Nevertheless, there’s no sugar-coating the Browns’ 4-12 record from a season ago. The Browns lost 10 of their final 11 games, and the club’s poor play late in the season cost head coach Rob Chudzinski his job. Later, G.M. Mike Lombardi and CEO Joe Banner left the organization. In the end, the Browns will begin the 2014 draft with new faces at the key decision-making spots of G.M. (Ray Farmer) and coach (Mike Pettine).
The Browns currently hold 10 draft picks, with extra selections in Rounds One and Four (via Indianapolis) and Round Three (via Pittsburgh). All of their picks can be traded, as Cleveland did not receive any compensatory selections. In short, the Browns may have the supply of picks needed to trade up if they covet a prospect. What’s more, their collection of later-round picks could be valuable currency should they look to trade for veteran players in the latter stages of the draft.

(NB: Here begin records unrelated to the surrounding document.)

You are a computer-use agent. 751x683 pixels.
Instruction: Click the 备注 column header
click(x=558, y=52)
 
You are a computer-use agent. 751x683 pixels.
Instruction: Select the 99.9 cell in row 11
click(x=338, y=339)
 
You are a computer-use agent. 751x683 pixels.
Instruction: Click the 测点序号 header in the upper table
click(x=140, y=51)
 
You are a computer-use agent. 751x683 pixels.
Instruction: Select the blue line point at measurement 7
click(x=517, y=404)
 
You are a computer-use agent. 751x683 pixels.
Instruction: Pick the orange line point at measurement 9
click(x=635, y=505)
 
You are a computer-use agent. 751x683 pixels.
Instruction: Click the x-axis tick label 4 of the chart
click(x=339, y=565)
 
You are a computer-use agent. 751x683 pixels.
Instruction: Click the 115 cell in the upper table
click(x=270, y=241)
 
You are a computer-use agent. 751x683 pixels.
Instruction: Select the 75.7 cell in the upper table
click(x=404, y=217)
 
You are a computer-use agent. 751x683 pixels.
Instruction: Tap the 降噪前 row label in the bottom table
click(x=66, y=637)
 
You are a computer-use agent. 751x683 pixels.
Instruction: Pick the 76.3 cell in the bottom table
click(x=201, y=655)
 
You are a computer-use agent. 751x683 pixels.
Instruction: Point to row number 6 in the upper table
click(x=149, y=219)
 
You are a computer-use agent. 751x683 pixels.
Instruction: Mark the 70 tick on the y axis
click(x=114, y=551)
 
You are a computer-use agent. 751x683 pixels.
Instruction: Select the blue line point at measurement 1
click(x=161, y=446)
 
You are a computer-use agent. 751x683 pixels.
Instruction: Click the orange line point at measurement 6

Here’s a closer look at the Browns’ draft needs:
Quarterback: The Browns will almost certainly draft a quarterback who will compete to start right off the bat, a la Brandon Weeden two years ago. Brian Hoyer sparked the offense for a short time last season, but he’s coming off an October ACL tear, and his contract is up after the 2014 season. The Browns’ current top backup, Alex Tanney, is untested. The Browns also could add a veteran backup, with Rex Grossman a logical fit.

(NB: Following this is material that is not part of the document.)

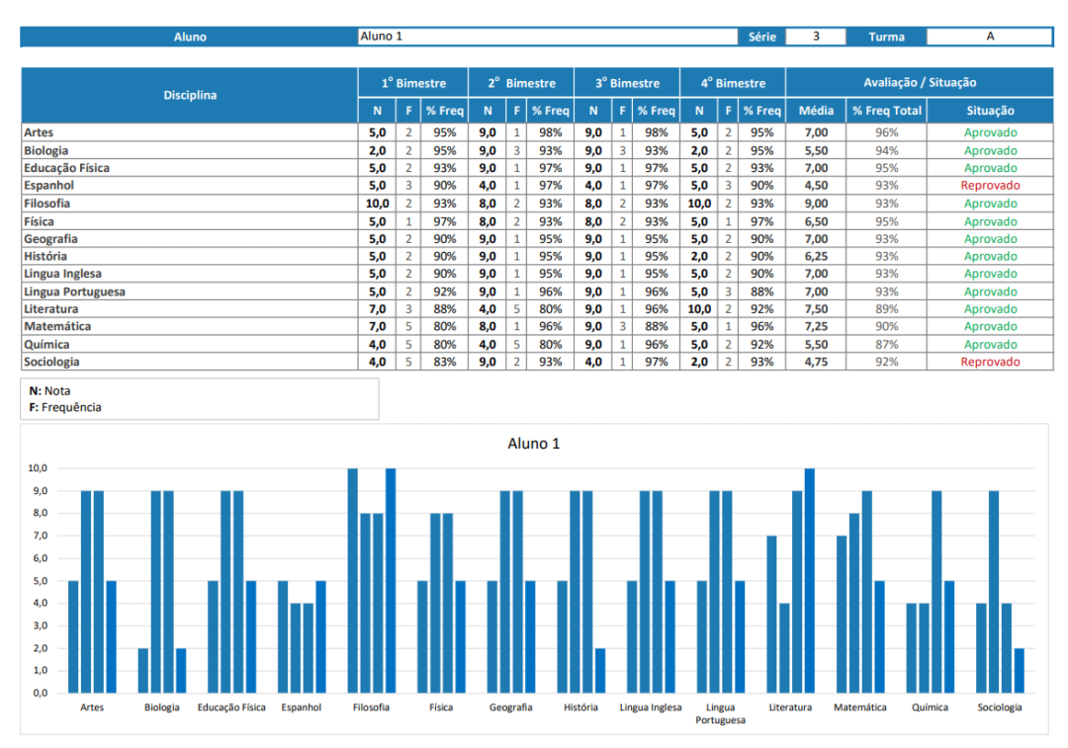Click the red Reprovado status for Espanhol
pyautogui.click(x=990, y=186)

Cornerback: Drafting a cornerback capable of pushing for a starting spot would bolster the secondary depth. It could allow the Browns to move Buster Skrine inside to the slot, where he’s well-suited. Also, Skrine and star cornerback Haden are free agents after the 2014 season. While the Browns seem likely to keep Haden long term, having as many good options as possible at cornerback is a sensible approach.

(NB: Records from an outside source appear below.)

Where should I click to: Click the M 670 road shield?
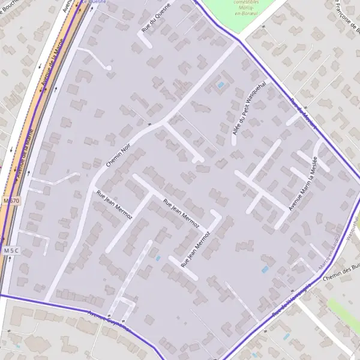point(11,200)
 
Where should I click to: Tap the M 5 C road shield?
point(11,250)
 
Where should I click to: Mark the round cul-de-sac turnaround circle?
point(109,68)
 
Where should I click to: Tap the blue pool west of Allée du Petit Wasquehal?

Wide receiver: The Browns have added to this position in the offseason, signing Andrew Hawkins from Cincinnati to play the slot and ex-Lions wideout Nate Burleson to push for a starting job outside of Josh Gordon. Nevertheless, the Browns could still use a little more playmaking ability at receiver. Wideout Greg Little, a 41-game starter in the last three seasons, can reach unrestricted free agency after the 2014 season, and he has not been a standout in his time in Cleveland.
Running back: The Browns have struggled to address the RB position via draft since returning to NFL play in 1999. Still, they may have to dive back into the rookie ranks for tailback help this May. We can pencil in ex-Texans back Ben Tate as Cleveland’s starter, and he seems likely to get the majority of the carries. However, the depth behind Tate needs improvement. Ex-Eagles tailback Dion Lewis showed promise last summer but missed the 2013 campaign after breaking his leg. Chris Ogbonnaya is a good utility back — he catches the ball well, and he can play some fullback. However, the Browns lack is a second starter-caliber runner to pair with Tate, who’s had some injury issues in his NFL career.
Tight end: While Cameron had a breakout 2013 season, he is entering the final year of his contract. The Browns have the luxury of being able to draft and stash a project if needed; the club has decent depth behind Cameron, though no major pass catching threats.